EXERCISE:
The required answer is every line of the data containing the word "Network".
TASK DATA: Begin
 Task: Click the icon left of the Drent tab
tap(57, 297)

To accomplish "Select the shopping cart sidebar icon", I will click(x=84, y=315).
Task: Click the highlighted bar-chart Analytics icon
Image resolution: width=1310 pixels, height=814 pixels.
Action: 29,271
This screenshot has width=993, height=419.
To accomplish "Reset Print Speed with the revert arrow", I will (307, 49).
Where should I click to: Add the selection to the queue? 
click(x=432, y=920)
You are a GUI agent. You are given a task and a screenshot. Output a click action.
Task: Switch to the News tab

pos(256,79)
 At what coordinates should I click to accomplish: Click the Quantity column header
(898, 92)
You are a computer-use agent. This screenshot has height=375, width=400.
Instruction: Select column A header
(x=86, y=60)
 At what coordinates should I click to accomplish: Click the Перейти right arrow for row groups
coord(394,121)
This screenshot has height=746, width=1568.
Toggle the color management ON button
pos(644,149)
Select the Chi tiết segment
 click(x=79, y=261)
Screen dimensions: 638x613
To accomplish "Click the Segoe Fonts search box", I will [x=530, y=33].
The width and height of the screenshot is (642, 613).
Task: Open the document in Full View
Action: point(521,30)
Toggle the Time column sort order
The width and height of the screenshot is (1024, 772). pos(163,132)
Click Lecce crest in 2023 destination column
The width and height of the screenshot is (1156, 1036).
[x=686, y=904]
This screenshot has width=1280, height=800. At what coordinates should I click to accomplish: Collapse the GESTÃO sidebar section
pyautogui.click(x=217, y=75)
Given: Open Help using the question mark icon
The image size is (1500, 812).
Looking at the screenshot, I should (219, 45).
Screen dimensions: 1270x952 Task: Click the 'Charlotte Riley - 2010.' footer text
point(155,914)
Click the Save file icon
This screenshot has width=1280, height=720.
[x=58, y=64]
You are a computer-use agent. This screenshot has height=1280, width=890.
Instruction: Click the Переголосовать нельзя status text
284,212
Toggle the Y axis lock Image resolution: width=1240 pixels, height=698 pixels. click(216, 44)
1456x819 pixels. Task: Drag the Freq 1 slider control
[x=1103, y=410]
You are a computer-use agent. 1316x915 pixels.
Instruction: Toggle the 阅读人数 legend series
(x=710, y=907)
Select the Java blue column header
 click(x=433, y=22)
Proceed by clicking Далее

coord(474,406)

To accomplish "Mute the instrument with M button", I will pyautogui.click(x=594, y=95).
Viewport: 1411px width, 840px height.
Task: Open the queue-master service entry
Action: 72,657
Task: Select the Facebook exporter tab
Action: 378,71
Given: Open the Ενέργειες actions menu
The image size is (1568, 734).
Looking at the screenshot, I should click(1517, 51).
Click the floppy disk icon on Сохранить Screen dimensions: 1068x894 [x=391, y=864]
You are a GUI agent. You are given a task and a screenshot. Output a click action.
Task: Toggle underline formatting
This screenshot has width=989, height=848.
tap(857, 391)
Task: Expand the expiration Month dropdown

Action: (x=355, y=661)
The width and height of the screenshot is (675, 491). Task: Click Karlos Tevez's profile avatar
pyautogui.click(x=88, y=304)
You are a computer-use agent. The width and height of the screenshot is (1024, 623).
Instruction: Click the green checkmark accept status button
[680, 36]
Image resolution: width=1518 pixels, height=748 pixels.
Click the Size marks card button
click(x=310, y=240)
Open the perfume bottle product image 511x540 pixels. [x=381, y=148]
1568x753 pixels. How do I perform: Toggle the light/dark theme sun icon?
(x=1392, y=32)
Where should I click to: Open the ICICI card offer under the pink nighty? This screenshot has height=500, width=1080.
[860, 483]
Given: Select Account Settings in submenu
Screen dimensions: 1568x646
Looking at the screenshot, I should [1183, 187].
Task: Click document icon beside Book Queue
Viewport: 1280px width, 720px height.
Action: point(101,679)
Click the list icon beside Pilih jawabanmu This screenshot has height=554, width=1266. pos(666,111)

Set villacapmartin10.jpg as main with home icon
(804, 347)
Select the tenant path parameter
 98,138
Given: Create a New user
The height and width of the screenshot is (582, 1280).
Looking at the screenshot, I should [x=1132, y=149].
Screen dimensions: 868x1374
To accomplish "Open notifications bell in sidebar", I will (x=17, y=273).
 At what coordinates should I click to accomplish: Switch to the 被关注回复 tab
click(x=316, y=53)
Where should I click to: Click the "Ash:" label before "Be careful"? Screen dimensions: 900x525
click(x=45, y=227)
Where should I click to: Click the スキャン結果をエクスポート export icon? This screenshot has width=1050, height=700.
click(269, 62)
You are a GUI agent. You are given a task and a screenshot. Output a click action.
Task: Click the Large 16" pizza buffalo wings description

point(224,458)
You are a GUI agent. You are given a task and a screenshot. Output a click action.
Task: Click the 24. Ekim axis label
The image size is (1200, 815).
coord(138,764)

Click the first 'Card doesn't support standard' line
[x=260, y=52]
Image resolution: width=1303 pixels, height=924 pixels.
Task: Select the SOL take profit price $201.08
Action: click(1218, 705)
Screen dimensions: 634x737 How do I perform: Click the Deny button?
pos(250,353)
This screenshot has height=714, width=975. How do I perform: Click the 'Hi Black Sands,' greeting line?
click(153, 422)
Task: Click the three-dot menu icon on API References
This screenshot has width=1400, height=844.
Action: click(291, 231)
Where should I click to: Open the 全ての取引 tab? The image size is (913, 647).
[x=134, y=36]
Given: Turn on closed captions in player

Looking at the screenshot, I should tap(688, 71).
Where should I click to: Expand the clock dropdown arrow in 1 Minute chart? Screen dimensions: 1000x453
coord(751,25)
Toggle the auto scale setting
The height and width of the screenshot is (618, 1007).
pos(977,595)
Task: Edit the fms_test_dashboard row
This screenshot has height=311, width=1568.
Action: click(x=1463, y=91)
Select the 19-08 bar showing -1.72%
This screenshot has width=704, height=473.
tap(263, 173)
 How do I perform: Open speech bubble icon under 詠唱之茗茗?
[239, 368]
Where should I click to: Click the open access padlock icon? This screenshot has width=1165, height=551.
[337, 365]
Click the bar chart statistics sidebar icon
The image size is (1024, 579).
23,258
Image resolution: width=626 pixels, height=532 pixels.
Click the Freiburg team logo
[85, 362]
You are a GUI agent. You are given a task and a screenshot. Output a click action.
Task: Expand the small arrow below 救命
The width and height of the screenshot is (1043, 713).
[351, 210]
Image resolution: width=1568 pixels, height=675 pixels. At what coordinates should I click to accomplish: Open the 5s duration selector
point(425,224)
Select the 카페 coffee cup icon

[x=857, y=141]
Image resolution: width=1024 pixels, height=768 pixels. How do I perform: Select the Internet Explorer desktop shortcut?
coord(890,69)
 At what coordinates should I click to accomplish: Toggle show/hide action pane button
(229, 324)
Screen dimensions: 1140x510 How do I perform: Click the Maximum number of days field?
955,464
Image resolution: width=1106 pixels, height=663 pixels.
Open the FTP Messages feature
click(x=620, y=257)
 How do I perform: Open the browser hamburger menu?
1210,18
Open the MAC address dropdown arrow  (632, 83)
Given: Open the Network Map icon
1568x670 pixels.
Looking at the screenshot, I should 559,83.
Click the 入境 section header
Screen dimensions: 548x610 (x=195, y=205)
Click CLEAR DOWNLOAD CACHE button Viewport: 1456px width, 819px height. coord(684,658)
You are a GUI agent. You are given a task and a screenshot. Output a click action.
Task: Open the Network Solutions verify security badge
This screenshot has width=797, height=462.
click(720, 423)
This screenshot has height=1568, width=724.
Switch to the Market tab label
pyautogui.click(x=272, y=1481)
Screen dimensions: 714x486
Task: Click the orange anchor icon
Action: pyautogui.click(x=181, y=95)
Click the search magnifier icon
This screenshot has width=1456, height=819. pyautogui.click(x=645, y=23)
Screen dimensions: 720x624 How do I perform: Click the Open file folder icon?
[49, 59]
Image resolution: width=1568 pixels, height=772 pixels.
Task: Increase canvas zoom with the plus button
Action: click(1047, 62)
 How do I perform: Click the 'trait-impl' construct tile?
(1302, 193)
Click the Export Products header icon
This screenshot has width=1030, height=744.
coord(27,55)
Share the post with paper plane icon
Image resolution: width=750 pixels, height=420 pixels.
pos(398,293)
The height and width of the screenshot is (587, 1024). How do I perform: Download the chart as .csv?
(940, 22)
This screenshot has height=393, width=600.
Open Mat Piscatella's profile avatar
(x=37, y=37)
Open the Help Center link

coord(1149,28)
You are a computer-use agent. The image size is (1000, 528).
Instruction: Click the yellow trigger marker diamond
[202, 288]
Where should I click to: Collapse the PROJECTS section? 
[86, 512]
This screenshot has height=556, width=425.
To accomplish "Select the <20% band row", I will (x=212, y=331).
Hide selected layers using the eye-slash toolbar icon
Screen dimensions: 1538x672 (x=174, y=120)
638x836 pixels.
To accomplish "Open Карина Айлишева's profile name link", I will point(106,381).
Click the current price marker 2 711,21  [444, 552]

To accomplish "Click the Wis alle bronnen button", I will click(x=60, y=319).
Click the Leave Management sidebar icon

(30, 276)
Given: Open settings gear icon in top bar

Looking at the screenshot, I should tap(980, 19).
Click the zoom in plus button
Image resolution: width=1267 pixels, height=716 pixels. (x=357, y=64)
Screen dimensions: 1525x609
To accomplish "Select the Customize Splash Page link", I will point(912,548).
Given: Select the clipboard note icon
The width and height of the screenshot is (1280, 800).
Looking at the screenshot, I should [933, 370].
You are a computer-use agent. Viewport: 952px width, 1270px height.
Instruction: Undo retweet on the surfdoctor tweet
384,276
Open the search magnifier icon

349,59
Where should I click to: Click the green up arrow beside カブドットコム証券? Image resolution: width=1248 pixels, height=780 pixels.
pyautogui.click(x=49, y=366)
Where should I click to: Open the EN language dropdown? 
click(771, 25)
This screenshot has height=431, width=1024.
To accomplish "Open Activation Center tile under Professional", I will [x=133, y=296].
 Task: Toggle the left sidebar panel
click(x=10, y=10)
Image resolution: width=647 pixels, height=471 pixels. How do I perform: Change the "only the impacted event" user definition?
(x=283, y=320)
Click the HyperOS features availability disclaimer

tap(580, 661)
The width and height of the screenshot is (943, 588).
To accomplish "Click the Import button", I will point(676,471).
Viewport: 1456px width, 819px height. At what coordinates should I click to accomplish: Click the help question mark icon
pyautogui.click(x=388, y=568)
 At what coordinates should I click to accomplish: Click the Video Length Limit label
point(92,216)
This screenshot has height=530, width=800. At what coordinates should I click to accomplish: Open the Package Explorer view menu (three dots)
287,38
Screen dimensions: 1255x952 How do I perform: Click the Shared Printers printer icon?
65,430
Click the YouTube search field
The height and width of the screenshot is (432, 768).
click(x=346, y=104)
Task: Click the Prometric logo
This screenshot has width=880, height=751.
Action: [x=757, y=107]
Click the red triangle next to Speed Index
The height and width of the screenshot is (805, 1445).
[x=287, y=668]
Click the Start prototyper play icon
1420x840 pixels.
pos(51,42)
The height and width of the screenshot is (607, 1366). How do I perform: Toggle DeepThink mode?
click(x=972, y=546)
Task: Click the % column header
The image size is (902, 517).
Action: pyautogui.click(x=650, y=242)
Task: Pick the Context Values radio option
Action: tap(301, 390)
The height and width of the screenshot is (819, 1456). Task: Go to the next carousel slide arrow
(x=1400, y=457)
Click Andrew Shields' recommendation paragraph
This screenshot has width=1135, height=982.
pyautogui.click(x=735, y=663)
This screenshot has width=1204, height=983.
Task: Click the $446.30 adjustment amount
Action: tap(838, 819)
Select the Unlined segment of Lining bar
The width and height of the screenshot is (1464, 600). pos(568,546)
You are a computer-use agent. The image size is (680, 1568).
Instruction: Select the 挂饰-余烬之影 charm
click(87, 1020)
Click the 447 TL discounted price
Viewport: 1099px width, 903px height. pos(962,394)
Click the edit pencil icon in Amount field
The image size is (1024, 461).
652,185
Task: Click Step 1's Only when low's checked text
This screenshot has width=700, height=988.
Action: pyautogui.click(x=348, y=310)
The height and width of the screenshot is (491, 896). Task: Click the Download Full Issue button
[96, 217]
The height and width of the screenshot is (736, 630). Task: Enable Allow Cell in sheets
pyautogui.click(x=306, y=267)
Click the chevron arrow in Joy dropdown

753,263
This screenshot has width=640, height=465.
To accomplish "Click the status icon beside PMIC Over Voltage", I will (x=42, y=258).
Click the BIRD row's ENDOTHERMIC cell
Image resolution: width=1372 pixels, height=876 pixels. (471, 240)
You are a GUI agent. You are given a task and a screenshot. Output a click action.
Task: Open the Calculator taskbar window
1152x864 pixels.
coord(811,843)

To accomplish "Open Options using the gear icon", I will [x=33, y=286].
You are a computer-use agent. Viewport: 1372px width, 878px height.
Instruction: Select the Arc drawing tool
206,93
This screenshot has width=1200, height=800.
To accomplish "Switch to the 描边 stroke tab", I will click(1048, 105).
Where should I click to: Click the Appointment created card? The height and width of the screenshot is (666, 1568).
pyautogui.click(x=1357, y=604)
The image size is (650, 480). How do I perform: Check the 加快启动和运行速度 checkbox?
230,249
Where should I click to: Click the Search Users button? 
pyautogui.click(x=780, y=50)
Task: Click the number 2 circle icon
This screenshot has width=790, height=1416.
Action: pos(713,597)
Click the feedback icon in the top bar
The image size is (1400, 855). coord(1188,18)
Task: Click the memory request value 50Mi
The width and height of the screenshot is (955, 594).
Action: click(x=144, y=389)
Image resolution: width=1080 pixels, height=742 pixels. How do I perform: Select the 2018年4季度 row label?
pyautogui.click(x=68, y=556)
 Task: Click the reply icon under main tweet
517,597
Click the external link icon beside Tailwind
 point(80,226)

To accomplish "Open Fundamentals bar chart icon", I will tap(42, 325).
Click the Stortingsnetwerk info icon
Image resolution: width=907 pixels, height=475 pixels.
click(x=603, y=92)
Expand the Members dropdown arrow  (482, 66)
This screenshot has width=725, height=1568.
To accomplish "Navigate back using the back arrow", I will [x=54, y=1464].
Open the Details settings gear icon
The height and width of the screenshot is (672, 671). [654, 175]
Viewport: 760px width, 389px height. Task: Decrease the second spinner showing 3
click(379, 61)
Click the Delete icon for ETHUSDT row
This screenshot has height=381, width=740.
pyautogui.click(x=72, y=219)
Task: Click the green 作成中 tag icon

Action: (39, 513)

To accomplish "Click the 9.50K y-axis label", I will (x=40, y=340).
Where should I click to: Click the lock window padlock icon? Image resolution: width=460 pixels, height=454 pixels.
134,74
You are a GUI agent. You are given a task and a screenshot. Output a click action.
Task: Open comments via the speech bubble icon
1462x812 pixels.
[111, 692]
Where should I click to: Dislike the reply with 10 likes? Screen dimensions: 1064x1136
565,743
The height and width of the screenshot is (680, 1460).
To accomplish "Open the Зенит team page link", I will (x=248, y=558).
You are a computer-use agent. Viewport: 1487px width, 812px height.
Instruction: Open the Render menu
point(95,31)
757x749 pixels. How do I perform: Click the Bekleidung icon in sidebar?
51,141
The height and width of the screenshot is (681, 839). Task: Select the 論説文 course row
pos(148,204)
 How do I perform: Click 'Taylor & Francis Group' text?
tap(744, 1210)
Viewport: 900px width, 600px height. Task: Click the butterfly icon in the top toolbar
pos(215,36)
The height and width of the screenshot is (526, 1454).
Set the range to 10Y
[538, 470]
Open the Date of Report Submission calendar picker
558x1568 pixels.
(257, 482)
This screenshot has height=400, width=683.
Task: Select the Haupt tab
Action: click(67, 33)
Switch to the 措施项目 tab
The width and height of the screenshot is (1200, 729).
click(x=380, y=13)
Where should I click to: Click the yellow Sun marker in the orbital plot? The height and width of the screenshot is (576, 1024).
TASK DATA: End
ANSWER SPACE:
Given: Open the Network Map icon
Task: Open the Network Solutions verify security badge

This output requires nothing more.